(Saved data entries)
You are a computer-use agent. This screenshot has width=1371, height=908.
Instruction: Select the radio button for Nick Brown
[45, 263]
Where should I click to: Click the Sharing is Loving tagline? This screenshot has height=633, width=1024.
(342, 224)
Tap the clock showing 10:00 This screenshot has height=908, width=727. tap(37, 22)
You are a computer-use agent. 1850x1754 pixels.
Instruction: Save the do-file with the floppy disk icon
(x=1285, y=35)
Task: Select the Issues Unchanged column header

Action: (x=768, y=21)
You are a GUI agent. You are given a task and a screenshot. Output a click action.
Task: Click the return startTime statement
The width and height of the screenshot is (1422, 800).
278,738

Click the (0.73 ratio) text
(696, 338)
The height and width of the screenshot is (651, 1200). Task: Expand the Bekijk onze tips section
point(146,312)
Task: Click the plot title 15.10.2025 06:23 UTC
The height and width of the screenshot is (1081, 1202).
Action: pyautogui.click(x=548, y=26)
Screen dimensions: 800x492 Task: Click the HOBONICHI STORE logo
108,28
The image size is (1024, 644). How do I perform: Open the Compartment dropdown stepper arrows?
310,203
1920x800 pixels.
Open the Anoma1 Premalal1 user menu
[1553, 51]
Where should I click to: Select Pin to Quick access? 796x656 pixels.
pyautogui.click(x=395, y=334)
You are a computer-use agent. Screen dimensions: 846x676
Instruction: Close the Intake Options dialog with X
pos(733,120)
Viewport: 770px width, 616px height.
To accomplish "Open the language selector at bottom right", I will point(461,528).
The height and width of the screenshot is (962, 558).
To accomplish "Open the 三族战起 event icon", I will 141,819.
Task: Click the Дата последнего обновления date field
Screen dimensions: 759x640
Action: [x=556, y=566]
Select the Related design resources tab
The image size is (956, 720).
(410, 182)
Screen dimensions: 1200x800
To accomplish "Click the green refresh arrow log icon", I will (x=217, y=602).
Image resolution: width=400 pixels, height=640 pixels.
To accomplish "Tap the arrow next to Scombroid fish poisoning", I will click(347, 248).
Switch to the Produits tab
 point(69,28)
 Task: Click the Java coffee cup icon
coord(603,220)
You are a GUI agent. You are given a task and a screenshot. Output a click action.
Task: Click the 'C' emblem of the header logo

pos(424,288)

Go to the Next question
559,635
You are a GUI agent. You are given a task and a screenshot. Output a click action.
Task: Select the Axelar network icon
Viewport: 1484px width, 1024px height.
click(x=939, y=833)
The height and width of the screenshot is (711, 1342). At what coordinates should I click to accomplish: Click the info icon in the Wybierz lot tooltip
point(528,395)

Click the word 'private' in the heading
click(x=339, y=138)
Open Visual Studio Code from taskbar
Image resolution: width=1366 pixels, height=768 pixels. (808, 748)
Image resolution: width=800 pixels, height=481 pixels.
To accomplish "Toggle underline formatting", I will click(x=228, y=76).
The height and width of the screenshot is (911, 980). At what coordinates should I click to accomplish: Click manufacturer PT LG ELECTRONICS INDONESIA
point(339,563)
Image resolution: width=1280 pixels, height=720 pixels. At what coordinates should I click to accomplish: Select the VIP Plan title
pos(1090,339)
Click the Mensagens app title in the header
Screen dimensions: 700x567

*Task item:* Based on the entries above, please count how many lines contain the string "will", and reply with the figure only.

*Task result:* 5